Wednesday, November 09, 2005


So I'm off to the midwest! Wish me luck in procuring foodables that are not 90% dairy!

Actually, I don't leave until tomorrow, but since I will be spending my last 24 hours stateside doing such things as packing, consoling Son, and finishing my paper (this is how it's done, I've been assured; at least I won't be revising in the hotel lobby), I decided to say good-bye today. Here's a list of tasks I hope to accomplish in Milwaukee:
  1. Drink a filthy martini in the swanky bar, Blu, on the 23rd floor of the convention hotel.
  2. Find the brewery where Laverne and Shirley worked.
  3. Get a sweater with a big Laverne style "L" on the chest.
  4. Drink some beer.
  5. Go to the Art Museum with my Fine Art friend (FAF).
  6. Read a trashy novel on the way to and perhaps during and on the way back from the convention.
  7. Eat something I probably shouldn't be eating, like bleu cheese mashed potatoes. Or maybe some garlic fries?
  8. Visit a couple pubs.
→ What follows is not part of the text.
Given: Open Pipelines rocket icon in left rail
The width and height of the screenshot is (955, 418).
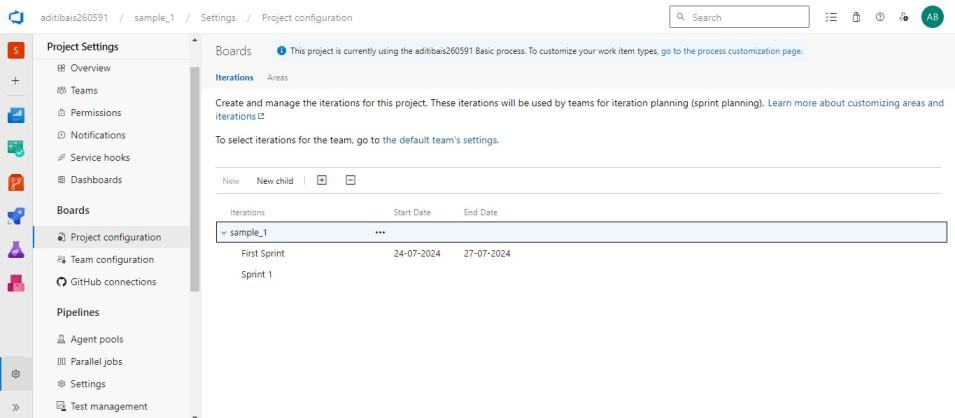Looking at the screenshot, I should click(15, 216).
My FAF assures me she can get the password to an exclusive pub which she also assures me will be like all the other non-exclusive pubs: dark, serving beer, maybe a little creepy.
  9. Work out two days in a row (must investigate hotel work out facilities. Avoid Lis's tragedy with the treadmill).
  10. Sleep? Maybe.

Sunday, November 06, 2005

I'm Foxy!

I thought I'd take a break from boring academics to alert you all to a new development in my existence: I'm foxy! This according to a few drunk men at a party I went to Friday night. Before the party, two different women said I looked like I had lost "a lot of weight." One even asked if I was sick. Should I feel flattered?
Then at the party, a few people were staring at me in such a way to make me feel self-conscious. Like, do I have green salsa all over my chest?
I think that I may have looked thinner because I had my hair pulled back. Plus, I was sick for about two days right before the party, so I may have appeared thin/sick.
But it was just a weird experience for me. I mean, I trained for a half-marathon all summer and, as far as I could tell, I didn't lose a pound. Then I stopped running.
And suddenly I'm FOXY!
Go figure.
I think this means I can drink all the beer I want in Milwaukee.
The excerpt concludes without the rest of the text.